Transcribe the entries exactly as each line appears.

━━━ Material for the task ━━━

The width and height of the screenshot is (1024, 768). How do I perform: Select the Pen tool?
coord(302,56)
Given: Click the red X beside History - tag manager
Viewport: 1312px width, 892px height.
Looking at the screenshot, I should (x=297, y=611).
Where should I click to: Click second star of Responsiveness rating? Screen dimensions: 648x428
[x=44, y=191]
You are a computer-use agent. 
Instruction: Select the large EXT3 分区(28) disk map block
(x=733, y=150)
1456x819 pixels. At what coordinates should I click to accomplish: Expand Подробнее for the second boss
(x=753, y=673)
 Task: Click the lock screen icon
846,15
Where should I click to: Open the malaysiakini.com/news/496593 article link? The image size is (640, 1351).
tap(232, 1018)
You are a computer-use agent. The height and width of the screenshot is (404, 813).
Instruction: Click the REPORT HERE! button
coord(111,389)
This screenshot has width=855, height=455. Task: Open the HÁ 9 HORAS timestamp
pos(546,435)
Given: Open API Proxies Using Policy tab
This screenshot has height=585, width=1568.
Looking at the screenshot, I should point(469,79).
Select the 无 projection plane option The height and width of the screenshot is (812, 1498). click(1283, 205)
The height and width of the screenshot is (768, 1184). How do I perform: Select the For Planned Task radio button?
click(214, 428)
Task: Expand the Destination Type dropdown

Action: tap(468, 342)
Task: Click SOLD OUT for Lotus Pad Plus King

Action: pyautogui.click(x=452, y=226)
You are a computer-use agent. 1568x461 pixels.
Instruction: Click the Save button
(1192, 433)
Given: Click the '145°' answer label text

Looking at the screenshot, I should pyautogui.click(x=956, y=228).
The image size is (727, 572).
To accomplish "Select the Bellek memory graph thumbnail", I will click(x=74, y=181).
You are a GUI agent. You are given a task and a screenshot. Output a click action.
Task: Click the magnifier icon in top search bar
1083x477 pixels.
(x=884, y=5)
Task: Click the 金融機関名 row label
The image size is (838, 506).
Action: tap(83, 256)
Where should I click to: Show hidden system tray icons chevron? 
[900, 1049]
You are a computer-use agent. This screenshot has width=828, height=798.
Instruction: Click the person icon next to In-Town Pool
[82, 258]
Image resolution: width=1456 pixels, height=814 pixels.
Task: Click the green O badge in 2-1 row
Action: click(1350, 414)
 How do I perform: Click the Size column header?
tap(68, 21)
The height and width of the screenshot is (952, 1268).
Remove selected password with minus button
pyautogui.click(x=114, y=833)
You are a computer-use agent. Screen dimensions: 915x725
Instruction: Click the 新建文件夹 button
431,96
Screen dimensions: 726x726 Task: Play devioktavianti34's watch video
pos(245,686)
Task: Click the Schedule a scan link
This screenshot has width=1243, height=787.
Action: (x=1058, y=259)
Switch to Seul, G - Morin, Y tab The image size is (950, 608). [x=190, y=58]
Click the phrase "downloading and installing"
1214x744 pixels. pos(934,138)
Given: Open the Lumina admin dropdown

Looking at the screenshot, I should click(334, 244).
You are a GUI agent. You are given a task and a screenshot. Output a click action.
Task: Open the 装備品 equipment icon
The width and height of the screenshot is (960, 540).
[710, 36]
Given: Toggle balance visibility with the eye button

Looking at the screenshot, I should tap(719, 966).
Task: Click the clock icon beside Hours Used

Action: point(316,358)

━━━

**Expected answer:**
The width and height of the screenshot is (1024, 768). How do I perform: Select the Pen tool?
coord(302,56)
Given: Click the red X beside History - tag manager
Viewport: 1312px width, 892px height.
Looking at the screenshot, I should (x=297, y=611).
Where should I click to: Click second star of Responsiveness rating? Screen dimensions: 648x428
[x=44, y=191]
You are a computer-use agent. 
Instruction: Select the large EXT3 分区(28) disk map block
(x=733, y=150)
1456x819 pixels. At what coordinates should I click to accomplish: Expand Подробнее for the second boss
(x=753, y=673)
 Task: Click the lock screen icon
846,15
Where should I click to: Open the malaysiakini.com/news/496593 article link? The image size is (640, 1351).
tap(232, 1018)
You are a computer-use agent. The height and width of the screenshot is (404, 813).
Instruction: Click the REPORT HERE! button
coord(111,389)
This screenshot has width=855, height=455. Task: Open the HÁ 9 HORAS timestamp
pos(546,435)
Given: Open API Proxies Using Policy tab
This screenshot has height=585, width=1568.
Looking at the screenshot, I should point(469,79).
Select the 无 projection plane option The height and width of the screenshot is (812, 1498). click(1283, 205)
The height and width of the screenshot is (768, 1184). How do I perform: Select the For Planned Task radio button?
click(214, 428)
Task: Expand the Destination Type dropdown

Action: tap(468, 342)
Task: Click SOLD OUT for Lotus Pad Plus King

Action: pyautogui.click(x=452, y=226)
You are a computer-use agent. 1568x461 pixels.
Instruction: Click the Save button
(1192, 433)
Given: Click the '145°' answer label text

Looking at the screenshot, I should pyautogui.click(x=956, y=228).
The image size is (727, 572).
To accomplish "Select the Bellek memory graph thumbnail", I will click(x=74, y=181).
You are a GUI agent. You are given a task and a screenshot. Output a click action.
Task: Click the magnifier icon in top search bar
1083x477 pixels.
(x=884, y=5)
Task: Click the 金融機関名 row label
The image size is (838, 506).
Action: tap(83, 256)
Where should I click to: Show hidden system tray icons chevron? 
[900, 1049]
You are a computer-use agent. This screenshot has width=828, height=798.
Instruction: Click the person icon next to In-Town Pool
[82, 258]
Image resolution: width=1456 pixels, height=814 pixels.
Task: Click the green O badge in 2-1 row
Action: click(1350, 414)
 How do I perform: Click the Size column header?
tap(68, 21)
The height and width of the screenshot is (952, 1268).
Remove selected password with minus button
pyautogui.click(x=114, y=833)
You are a computer-use agent. Screen dimensions: 915x725
Instruction: Click the 新建文件夹 button
431,96
Screen dimensions: 726x726 Task: Play devioktavianti34's watch video
pos(245,686)
Task: Click the Schedule a scan link
This screenshot has width=1243, height=787.
Action: (x=1058, y=259)
Switch to Seul, G - Morin, Y tab The image size is (950, 608). [x=190, y=58]
Click the phrase "downloading and installing"
1214x744 pixels. pos(934,138)
Given: Open the Lumina admin dropdown

Looking at the screenshot, I should click(334, 244).
You are a GUI agent. You are given a task and a screenshot. Output a click action.
Task: Open the 装備品 equipment icon
The width and height of the screenshot is (960, 540).
[710, 36]
Given: Toggle balance visibility with the eye button

Looking at the screenshot, I should tap(719, 966).
Task: Click the clock icon beside Hours Used

Action: point(316,358)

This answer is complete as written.